▶ About this task:
After locating the line with "Screen dimensions: 683x463", repeat it and every following line to the end of the listing, exactly. Omit the pictures.
-- Record set follows --
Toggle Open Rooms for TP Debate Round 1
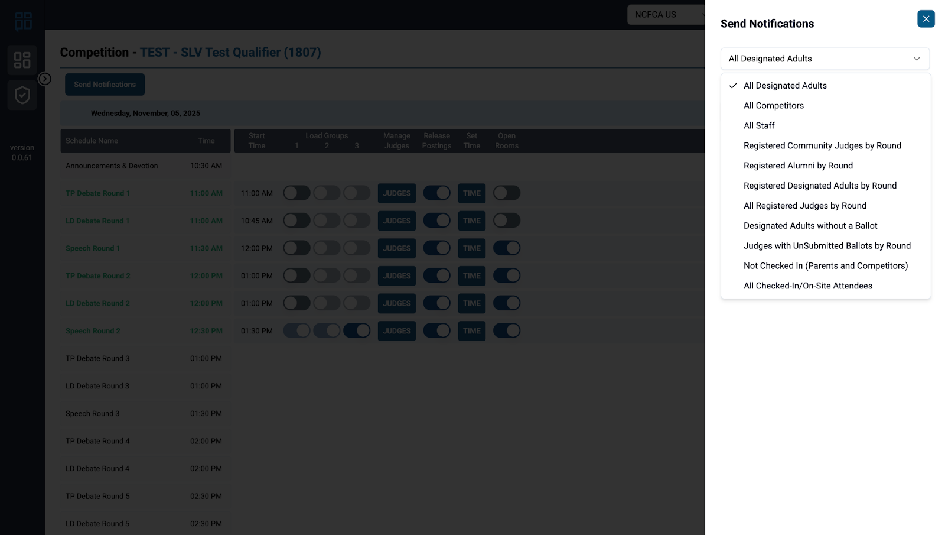 507,193
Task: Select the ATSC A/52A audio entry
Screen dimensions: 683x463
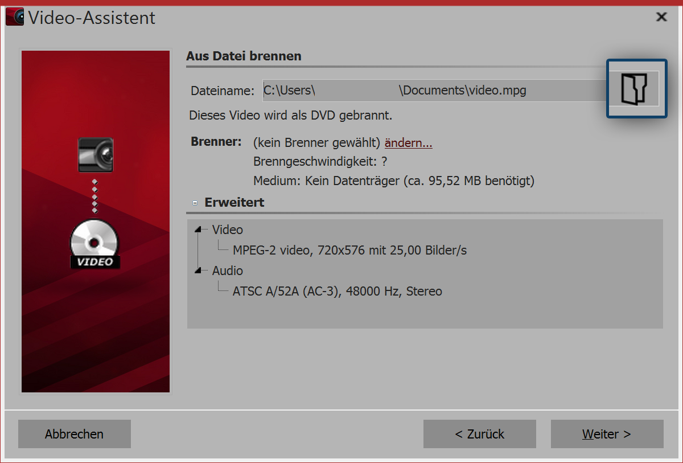Action: click(337, 291)
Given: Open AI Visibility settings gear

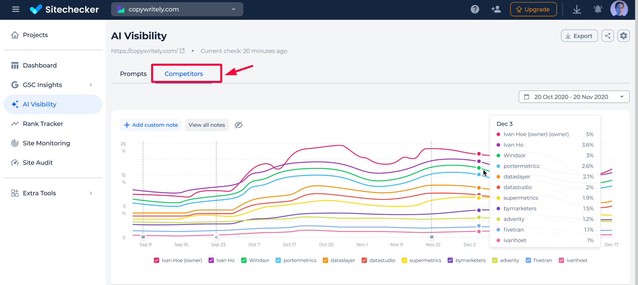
-- Record set concluded --
▶ Output of the task:
Screen dimensions: 683x463
Action: click(337, 291)
Given: Open AI Visibility settings gear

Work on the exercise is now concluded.